How wrong I was. This feeling of safety being slipped out from under me has brought up memories of August of 2006, 8 months after we moved to Vermont when our third son C was just 3 1/2 months old. We were living with Kevin’s parents. Kevin had been substitute teaching at the elementary school down the road during the school year and for the summer found work there on the janitorial crew. He was just a mile from his parents home where we were staying. I felt so safe with him so close by and at an elementary school to boot!
That sense of safety meant a lot to me as it was a time in my life when I experienced a lot of anxiety and fear. Here’s a little context for this:
Living in Massachusetts just south of Boston, I was 4 months pregnant with our first son and an art teacher when the September 11 attacks occurred.
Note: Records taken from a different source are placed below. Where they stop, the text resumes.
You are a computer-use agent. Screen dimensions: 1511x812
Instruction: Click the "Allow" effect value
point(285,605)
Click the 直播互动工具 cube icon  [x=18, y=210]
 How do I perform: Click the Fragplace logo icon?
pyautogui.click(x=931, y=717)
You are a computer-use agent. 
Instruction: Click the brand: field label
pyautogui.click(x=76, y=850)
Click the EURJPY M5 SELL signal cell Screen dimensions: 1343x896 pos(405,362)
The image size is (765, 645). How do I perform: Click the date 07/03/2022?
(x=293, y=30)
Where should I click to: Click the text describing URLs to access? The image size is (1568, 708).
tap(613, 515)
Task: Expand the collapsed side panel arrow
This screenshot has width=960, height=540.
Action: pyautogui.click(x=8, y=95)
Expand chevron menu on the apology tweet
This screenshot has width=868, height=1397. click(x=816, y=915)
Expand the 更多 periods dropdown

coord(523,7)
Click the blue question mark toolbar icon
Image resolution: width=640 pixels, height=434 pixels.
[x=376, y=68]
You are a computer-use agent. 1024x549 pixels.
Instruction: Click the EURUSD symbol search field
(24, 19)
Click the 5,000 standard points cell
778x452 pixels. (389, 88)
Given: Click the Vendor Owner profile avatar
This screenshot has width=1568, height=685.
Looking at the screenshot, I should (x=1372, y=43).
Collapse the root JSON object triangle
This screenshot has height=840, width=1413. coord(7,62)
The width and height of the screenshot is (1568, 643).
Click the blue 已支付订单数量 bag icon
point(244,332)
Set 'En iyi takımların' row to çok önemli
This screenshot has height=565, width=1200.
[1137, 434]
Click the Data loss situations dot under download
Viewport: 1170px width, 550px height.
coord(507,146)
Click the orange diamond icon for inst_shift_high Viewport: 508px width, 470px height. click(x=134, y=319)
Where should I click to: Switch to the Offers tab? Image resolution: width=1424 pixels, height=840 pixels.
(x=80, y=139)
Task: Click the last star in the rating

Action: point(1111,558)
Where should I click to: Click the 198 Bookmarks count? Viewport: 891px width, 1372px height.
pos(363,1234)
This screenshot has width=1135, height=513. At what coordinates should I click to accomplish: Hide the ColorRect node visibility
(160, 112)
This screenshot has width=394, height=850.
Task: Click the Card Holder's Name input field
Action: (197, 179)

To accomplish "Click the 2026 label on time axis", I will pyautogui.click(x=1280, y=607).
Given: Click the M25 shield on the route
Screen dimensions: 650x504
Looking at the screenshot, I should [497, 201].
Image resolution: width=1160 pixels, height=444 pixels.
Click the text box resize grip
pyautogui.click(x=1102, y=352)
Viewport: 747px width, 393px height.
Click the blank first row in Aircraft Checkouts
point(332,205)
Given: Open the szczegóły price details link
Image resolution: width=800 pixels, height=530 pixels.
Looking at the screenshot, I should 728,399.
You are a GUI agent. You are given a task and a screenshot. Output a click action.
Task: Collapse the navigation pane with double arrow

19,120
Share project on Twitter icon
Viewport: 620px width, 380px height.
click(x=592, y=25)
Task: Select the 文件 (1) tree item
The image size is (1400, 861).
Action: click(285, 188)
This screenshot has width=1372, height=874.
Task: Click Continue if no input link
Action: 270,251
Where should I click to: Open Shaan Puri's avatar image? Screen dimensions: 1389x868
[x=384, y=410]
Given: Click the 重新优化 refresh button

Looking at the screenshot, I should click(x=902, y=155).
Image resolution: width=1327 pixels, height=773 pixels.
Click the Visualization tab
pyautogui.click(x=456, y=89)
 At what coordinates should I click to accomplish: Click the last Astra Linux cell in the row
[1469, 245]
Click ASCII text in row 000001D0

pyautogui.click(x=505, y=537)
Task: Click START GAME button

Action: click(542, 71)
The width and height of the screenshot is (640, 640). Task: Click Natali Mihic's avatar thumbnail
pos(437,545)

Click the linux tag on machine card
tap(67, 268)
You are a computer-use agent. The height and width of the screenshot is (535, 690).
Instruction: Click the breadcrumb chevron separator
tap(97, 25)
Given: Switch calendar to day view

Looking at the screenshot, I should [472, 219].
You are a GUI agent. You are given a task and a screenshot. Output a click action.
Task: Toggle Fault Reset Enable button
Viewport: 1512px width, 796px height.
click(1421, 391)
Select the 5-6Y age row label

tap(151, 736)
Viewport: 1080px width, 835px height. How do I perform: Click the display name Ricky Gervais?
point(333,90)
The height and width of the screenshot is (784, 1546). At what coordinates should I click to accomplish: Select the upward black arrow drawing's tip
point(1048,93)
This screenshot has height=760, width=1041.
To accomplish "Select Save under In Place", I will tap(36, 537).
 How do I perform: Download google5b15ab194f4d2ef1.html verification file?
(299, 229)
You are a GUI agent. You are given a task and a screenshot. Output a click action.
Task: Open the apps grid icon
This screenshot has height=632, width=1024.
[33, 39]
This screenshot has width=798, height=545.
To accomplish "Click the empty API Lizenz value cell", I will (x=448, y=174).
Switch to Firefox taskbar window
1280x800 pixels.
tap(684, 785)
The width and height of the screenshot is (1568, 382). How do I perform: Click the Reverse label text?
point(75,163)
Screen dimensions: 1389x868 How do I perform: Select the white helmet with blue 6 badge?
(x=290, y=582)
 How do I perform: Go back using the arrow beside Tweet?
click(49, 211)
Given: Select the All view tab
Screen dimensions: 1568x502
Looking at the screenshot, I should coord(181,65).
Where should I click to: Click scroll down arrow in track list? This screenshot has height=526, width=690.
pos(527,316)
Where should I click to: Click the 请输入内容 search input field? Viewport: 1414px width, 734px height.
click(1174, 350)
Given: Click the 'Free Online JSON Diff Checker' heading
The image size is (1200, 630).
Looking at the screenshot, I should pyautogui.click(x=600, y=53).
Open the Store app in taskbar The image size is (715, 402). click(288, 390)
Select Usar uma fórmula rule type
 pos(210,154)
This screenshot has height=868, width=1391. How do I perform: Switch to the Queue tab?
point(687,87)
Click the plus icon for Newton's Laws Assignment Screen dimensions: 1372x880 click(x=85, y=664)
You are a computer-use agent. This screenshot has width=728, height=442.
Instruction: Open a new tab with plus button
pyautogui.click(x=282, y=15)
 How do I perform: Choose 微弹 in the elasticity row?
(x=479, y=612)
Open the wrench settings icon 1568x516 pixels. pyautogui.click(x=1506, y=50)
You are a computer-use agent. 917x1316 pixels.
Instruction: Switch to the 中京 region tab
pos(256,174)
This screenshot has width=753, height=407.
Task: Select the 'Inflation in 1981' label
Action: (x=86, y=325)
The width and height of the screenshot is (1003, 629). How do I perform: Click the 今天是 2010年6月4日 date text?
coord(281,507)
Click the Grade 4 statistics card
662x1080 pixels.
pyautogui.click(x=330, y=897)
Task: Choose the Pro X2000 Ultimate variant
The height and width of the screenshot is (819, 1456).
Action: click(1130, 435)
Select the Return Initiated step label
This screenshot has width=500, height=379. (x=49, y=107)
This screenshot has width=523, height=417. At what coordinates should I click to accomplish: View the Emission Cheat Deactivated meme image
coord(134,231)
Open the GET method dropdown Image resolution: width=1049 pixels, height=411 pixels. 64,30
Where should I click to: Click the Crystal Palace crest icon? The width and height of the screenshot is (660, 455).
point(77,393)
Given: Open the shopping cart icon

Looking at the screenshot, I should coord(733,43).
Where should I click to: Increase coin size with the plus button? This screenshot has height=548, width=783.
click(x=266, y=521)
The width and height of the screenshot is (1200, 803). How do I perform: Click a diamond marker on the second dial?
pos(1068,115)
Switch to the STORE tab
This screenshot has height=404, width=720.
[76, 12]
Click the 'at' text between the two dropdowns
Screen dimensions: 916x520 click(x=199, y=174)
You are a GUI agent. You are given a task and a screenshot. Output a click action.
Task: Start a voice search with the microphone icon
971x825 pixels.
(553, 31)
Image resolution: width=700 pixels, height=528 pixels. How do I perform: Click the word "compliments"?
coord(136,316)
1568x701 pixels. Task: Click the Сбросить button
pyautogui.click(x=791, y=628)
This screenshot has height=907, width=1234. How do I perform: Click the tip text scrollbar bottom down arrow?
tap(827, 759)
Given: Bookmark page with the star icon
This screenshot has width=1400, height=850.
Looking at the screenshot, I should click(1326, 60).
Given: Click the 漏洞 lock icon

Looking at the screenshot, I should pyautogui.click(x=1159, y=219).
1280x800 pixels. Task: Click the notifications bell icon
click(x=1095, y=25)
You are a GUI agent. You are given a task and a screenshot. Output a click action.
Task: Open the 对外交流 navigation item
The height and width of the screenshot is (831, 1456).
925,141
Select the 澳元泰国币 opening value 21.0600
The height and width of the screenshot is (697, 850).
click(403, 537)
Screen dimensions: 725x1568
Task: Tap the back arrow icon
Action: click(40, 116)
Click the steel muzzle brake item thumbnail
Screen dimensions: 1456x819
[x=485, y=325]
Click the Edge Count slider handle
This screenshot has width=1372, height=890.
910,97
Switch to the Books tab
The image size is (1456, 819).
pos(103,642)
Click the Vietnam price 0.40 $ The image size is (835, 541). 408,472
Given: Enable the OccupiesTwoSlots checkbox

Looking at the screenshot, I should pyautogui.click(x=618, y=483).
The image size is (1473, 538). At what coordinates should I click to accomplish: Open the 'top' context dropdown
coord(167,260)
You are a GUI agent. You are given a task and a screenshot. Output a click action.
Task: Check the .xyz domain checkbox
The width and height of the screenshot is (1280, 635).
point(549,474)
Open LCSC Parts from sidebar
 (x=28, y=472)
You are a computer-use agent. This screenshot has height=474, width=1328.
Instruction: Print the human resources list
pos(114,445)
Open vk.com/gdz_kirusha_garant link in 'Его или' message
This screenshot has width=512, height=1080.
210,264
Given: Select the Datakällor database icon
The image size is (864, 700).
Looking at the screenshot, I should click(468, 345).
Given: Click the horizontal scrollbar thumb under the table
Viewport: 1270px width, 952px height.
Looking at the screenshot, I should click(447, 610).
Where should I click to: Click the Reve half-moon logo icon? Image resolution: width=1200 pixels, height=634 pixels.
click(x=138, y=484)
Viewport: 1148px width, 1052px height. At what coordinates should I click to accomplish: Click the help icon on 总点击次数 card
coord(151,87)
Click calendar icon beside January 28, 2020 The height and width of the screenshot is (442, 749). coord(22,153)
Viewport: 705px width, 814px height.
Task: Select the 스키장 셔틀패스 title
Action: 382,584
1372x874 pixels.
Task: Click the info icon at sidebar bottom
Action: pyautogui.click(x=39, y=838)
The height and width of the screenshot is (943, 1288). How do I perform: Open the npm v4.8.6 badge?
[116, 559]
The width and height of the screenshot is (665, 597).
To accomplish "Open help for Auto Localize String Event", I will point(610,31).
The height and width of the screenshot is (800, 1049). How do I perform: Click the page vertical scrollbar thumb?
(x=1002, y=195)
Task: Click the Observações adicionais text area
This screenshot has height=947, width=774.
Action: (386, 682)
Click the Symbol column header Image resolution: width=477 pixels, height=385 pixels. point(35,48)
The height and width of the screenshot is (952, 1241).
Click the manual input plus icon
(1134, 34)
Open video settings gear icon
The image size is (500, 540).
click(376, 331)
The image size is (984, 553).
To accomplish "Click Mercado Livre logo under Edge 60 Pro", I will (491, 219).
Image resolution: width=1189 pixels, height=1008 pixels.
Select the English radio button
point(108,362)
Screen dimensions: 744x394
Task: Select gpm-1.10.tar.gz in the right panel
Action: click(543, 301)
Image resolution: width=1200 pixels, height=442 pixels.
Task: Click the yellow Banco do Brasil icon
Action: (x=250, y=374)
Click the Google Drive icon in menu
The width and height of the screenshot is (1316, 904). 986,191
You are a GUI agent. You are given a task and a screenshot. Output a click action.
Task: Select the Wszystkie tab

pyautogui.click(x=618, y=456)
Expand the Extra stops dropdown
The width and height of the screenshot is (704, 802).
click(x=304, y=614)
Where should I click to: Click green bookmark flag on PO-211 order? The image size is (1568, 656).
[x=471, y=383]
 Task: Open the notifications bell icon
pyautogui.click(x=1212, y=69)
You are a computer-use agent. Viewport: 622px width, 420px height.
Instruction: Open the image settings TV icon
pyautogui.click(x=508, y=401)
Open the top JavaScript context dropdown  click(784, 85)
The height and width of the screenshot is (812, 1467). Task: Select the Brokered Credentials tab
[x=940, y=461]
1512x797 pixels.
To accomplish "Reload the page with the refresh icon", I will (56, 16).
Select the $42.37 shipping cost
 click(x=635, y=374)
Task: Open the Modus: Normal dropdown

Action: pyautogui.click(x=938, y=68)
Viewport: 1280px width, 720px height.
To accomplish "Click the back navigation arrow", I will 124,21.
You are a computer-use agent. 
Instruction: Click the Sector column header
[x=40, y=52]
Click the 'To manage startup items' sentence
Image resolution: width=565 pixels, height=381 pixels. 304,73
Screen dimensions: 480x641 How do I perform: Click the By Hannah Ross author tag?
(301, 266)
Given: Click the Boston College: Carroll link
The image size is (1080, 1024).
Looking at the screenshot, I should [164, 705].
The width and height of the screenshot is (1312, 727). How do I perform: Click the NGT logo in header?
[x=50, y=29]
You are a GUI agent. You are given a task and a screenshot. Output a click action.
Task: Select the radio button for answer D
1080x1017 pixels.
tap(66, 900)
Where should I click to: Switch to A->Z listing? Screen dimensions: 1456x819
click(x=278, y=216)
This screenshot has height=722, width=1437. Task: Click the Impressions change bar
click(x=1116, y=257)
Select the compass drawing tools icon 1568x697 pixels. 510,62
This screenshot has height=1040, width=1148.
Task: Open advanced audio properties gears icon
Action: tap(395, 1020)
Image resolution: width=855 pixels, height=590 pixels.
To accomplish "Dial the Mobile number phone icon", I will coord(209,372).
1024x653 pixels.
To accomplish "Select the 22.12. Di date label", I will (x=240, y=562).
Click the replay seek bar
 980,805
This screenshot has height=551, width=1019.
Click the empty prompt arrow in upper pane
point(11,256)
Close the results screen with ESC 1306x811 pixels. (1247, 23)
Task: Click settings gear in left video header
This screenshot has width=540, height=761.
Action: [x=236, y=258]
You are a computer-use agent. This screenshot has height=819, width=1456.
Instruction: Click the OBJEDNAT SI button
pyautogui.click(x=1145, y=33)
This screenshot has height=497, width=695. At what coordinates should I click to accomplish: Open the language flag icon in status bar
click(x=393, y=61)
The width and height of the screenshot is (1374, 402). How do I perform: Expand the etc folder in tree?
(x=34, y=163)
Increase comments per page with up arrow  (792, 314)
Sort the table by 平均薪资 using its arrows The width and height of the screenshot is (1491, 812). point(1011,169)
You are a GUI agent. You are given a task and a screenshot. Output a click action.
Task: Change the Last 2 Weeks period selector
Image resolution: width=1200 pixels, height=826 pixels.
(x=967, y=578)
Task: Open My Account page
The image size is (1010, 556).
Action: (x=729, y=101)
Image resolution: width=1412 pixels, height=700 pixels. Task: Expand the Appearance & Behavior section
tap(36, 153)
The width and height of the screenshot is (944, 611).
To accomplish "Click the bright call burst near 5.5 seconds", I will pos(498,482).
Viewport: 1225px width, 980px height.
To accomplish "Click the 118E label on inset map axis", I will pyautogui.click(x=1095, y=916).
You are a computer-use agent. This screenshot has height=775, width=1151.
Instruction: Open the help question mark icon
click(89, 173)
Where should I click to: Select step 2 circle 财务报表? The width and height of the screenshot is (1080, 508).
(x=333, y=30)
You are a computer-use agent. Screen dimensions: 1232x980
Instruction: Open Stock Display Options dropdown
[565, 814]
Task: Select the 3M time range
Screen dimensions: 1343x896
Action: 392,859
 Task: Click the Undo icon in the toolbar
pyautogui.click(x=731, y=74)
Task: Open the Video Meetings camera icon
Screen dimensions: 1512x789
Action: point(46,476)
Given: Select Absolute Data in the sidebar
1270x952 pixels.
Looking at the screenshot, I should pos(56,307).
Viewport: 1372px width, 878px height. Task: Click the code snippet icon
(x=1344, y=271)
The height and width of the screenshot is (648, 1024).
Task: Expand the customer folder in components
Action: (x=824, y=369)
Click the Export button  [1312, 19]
Overseeing study hall with high school junior and seniors at the time I remember one of the students asking to turn on the TV as they had heard that a plane had hit one of the Twin Towers in New York City. Not long after turning it on we watched the first tower fall, soon after the newscast cut to Washington D.C. and informed us that The Pentagon had been hit by a plane. At the time it felt like the whole United States was under attack. I was terrified something had happened to Kevin who was in Washington D.C. on a business trip.
It took hours before I could get any news. When I finally got through to his sister who was living in Virginia, I found out he was safe and had been visiting the National Zoo during some down time when everything happened. He ended up making it out of the city, staying at his sister’s house and then taking a train back home after a couple of days. But like the rest of the United States, I felt devastated and terrified.
This feeling stayed with me for years as we lived just south of Boston and Kevin traveled daily on the “T” to work right next to the Hancock Tower (a possible terrorist target). So when we eventually moved to quaint and quiet Vermont to be closer to his family, I finally felt he was safe.
Back to Vermont, August 2006. I was at a birthday party for a friend’s child at a lake in a neighboring town. V and K were happily playing on the swing set while I wore C in a sling. A man came up to us and said “Someone shot up a bunch of folks at Essex Elementary School”. I said “My husband works there!” I thought for certain he was gone. After what felt like forever but really was only minutes I was able to reach him on the phone at his mother’s house. He had come home early, one of the guys on the janitorial crew left early to get his car fixed and everyone else decided to call it a day too. They left no more than five minutes before the shooter had arrived. Two people’s lives were taken that day and many more crushed by the events.
So much for safety.
My tin roof didn’t keep us dry and moving to Vermont didn’t keep us safe, but God has given me peace in it all. He is teaching this hard heart that putting my faith in the things/situations of this earth will never give me peace.
The picture below says it all I think loud and clear.
Wishing you all peace in the storms of your life.